Exercise goal:
Beneath this line are the data; copy exactly the part of them that opens with the line containing "Task: Open the Documents link" and closes with the line containing "Task: Save the", and only that part.

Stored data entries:
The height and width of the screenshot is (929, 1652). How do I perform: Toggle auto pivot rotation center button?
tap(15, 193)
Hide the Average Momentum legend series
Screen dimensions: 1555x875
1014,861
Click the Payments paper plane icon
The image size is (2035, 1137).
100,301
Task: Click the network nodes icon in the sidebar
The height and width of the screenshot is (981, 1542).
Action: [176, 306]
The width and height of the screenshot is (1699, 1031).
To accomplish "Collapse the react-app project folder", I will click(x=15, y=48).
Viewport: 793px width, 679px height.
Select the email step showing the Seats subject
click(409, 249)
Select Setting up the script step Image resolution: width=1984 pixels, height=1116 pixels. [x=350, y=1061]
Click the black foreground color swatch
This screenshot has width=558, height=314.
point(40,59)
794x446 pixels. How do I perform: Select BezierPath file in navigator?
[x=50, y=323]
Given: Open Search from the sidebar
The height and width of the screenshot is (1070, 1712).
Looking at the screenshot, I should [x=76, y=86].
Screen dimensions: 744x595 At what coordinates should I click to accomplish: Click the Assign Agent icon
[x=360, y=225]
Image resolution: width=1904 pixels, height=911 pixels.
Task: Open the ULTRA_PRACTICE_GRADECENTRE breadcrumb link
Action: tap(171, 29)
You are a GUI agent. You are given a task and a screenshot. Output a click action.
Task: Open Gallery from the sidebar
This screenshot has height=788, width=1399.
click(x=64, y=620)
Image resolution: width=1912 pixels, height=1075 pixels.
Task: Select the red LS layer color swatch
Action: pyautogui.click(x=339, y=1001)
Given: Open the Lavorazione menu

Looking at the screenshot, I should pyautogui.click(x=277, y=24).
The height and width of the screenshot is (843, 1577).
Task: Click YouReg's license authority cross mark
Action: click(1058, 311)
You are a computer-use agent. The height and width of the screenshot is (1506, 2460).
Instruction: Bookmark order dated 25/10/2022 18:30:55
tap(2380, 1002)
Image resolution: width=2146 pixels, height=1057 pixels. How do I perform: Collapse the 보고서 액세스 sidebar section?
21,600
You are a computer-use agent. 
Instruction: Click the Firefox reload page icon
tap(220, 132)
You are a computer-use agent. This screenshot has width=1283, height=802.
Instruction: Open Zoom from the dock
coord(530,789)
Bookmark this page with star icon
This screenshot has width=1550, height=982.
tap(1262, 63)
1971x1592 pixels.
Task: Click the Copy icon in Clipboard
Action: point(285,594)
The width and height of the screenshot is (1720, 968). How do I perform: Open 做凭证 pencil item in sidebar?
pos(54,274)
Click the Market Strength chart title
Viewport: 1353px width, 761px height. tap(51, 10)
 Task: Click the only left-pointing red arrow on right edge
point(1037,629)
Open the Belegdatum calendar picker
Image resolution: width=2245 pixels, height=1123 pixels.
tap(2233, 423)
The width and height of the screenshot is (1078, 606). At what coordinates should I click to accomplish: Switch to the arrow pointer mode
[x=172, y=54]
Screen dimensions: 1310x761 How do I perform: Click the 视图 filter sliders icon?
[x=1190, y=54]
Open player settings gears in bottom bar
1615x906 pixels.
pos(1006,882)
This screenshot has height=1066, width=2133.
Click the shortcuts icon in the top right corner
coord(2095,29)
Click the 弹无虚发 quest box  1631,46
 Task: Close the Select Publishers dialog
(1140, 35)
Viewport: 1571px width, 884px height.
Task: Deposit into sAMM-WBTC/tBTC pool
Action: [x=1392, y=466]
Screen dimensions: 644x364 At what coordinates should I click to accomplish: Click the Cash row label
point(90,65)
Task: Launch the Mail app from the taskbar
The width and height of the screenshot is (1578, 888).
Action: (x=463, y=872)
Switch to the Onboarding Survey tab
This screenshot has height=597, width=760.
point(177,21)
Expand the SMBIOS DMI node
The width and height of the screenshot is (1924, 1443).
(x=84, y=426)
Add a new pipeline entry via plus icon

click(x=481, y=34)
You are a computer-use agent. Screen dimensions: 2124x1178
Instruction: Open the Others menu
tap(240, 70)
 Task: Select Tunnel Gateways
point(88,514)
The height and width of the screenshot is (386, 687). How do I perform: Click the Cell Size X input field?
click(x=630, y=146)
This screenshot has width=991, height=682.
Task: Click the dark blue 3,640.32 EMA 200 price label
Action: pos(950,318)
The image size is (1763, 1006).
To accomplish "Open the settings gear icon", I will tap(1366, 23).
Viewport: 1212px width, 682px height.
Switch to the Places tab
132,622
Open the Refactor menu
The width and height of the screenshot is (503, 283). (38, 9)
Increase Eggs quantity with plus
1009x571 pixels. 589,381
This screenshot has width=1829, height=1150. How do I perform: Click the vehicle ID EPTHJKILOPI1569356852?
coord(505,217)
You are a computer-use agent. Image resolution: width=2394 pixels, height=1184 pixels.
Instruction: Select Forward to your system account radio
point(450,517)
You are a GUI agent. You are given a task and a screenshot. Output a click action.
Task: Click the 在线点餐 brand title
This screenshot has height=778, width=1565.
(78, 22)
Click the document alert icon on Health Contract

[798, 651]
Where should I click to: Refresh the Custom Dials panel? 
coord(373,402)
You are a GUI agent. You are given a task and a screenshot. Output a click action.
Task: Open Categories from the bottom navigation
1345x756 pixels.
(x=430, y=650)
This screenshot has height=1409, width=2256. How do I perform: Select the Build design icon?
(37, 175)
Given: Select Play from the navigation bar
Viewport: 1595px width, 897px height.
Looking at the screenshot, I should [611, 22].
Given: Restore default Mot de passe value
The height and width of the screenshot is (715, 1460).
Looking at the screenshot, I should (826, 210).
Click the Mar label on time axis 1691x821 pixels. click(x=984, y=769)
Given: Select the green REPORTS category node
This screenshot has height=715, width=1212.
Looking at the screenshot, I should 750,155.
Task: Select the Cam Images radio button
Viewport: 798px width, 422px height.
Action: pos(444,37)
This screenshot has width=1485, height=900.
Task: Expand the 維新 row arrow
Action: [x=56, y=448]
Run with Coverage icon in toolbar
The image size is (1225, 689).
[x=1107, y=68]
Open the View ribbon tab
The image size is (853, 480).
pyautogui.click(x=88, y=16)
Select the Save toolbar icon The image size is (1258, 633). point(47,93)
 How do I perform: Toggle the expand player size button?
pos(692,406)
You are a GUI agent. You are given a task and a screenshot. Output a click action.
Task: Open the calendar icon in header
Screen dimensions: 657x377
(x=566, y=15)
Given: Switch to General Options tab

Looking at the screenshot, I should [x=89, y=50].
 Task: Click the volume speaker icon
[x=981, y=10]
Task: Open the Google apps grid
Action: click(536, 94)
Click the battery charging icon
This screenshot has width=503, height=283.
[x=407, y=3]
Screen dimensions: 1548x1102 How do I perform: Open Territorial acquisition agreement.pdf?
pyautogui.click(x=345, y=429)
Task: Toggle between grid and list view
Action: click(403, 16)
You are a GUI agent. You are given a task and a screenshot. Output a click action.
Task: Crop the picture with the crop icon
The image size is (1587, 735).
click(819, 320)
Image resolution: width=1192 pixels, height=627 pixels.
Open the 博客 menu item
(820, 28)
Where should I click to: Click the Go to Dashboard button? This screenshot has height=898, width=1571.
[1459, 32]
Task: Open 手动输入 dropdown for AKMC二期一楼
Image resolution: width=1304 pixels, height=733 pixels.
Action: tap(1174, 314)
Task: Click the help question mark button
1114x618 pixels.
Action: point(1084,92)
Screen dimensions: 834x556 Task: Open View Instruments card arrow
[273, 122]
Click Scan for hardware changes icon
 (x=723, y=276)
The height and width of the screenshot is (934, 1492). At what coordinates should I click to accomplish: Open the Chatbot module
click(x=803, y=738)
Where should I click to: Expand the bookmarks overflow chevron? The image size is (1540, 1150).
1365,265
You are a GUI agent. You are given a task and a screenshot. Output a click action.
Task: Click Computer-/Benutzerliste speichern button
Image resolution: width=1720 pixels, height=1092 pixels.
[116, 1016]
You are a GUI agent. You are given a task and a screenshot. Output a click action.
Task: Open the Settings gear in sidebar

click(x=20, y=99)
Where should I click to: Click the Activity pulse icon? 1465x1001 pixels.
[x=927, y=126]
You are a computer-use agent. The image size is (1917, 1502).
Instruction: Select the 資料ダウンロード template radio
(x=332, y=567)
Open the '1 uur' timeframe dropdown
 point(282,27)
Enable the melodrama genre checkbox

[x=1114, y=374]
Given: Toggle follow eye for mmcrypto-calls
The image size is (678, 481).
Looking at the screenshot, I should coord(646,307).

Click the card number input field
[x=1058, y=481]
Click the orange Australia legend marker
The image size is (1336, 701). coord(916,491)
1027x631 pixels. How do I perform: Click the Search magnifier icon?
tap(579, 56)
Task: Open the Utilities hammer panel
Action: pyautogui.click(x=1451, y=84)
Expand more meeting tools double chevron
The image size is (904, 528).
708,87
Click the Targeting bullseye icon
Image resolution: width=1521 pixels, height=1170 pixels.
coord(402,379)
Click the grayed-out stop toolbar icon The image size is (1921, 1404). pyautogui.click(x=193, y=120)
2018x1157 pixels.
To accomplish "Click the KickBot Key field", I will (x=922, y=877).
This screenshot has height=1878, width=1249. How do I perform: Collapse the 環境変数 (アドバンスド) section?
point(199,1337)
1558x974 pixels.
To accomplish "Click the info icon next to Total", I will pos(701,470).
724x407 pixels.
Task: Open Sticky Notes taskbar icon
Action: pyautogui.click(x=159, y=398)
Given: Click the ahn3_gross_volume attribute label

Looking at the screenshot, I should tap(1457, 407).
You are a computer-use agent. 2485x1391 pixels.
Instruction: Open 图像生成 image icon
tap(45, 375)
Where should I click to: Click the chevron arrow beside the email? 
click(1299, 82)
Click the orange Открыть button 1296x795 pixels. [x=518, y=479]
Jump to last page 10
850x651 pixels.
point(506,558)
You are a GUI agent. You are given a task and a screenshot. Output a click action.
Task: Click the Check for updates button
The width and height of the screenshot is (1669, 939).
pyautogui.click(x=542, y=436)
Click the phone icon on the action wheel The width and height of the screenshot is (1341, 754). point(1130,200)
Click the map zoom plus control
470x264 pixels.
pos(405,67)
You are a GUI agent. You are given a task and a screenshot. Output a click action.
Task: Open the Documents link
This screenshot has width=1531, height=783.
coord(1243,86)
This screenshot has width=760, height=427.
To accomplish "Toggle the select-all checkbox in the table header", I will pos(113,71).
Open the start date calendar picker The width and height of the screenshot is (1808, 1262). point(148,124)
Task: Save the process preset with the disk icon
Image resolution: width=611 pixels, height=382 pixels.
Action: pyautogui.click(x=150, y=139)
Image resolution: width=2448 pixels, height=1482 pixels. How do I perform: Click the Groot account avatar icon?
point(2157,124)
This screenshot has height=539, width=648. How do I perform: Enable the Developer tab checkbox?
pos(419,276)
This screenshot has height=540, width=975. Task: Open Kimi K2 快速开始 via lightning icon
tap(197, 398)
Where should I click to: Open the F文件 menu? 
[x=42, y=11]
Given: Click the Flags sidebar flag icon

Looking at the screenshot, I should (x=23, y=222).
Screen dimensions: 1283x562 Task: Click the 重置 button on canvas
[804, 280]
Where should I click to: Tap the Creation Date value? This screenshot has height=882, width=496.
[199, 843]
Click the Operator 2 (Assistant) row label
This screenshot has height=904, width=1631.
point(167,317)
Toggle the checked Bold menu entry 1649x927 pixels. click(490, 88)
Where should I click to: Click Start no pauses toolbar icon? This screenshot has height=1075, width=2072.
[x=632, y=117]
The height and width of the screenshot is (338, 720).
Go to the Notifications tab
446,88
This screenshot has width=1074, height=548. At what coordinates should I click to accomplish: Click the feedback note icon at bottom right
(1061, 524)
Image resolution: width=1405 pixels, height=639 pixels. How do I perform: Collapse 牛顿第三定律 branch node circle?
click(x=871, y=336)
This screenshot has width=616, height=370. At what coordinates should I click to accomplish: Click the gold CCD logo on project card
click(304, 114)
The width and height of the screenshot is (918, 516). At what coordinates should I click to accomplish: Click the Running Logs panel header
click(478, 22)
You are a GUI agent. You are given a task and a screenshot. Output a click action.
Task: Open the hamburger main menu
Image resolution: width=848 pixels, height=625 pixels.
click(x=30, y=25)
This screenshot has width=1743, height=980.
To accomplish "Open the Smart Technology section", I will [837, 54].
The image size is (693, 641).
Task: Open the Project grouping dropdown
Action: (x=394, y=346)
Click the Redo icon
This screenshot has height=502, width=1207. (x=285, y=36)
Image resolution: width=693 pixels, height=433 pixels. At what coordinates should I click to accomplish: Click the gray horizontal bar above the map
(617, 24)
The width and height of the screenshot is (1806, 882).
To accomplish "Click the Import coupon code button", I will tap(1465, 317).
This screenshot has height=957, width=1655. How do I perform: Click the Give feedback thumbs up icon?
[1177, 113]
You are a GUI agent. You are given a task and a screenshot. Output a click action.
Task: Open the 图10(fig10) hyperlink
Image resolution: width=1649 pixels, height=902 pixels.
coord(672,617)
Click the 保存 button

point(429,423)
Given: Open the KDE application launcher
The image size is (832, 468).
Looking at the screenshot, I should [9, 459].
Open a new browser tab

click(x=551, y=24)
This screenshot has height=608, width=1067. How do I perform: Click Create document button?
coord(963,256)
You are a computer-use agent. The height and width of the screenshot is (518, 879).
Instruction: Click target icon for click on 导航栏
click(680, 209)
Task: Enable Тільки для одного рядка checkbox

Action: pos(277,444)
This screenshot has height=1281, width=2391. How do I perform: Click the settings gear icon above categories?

Solution for this problem:
Task: Open the Documents link
This screenshot has width=1531, height=783.
coord(1243,86)
This screenshot has width=760, height=427.
To accomplish "Toggle the select-all checkbox in the table header", I will pos(113,71).
Open the start date calendar picker The width and height of the screenshot is (1808, 1262). point(148,124)
Task: Save the process preset with the disk icon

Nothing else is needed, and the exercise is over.